Collected data entries:
......

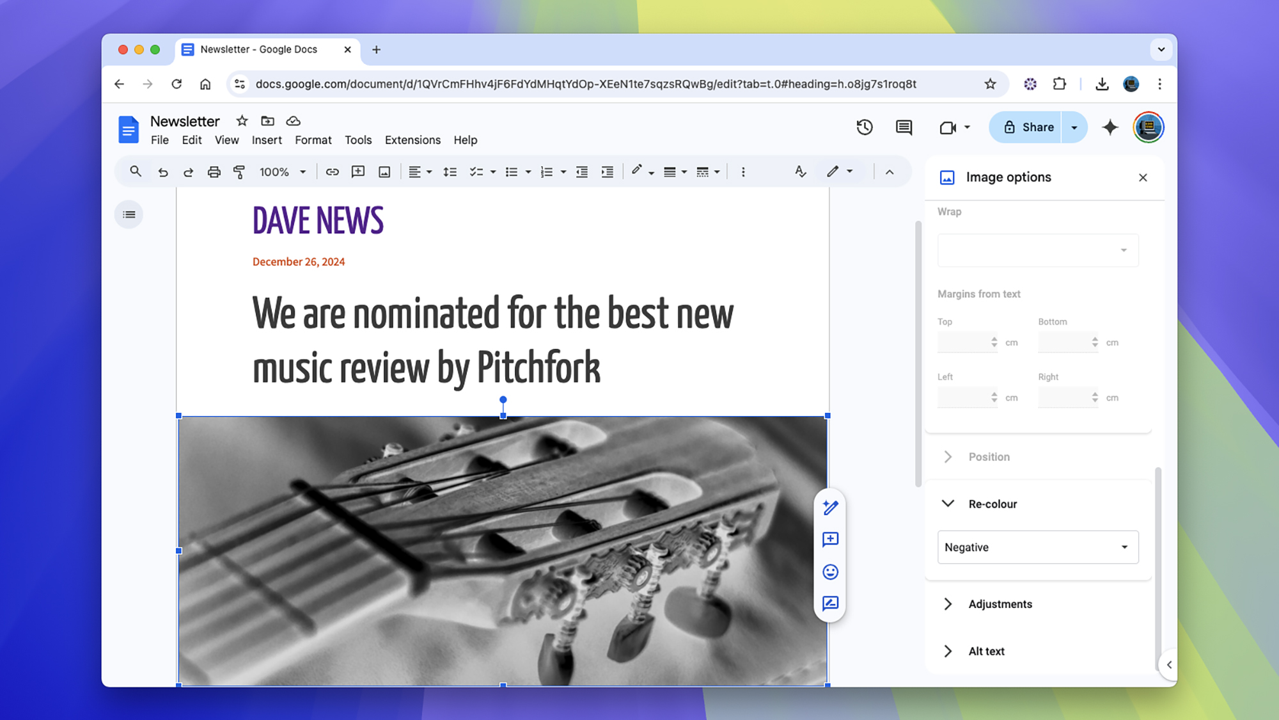Viewport: 1279px width, 720px height.
Task: Open the Insert menu
Action: (x=267, y=140)
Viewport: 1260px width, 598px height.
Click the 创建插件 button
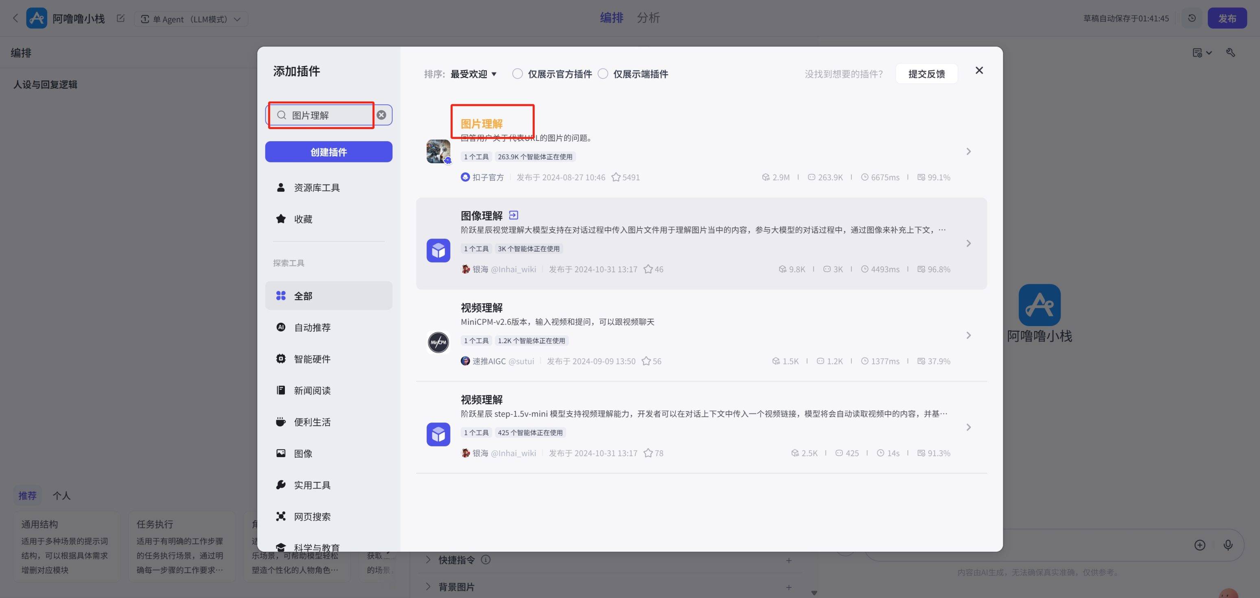(x=328, y=152)
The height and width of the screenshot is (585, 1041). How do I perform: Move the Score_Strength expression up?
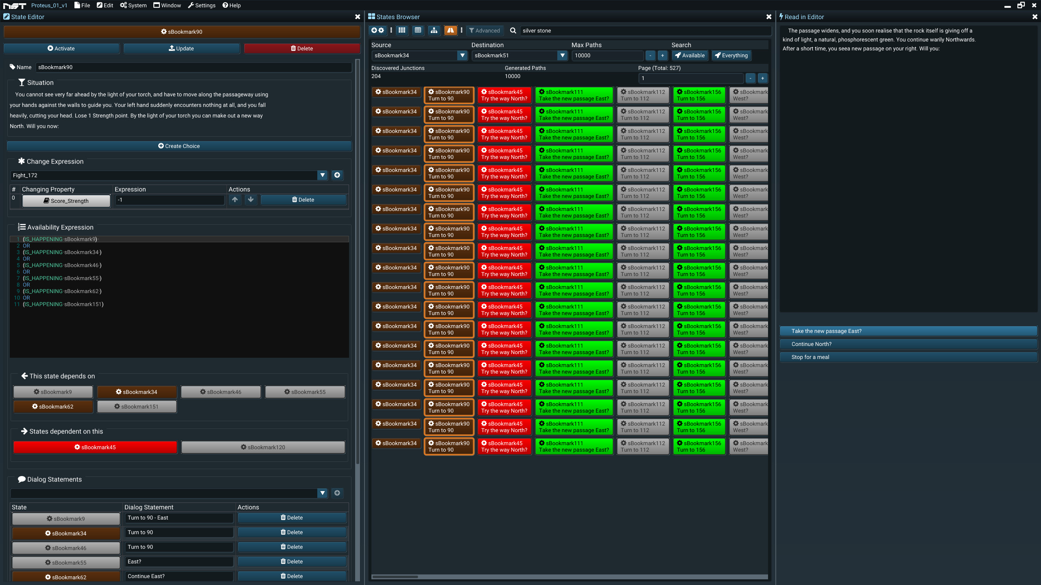(x=235, y=200)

......

INSTRUCTIONS TO FOLLOW:
Hand back exactly the lines from the one with "The height and" through the last line of the data above, both ends included, with every picture left out.

ANSWER TO THIS PROBLEM:
The height and width of the screenshot is (585, 1041). How do I perform: Move the Score_Strength expression up?
(x=235, y=200)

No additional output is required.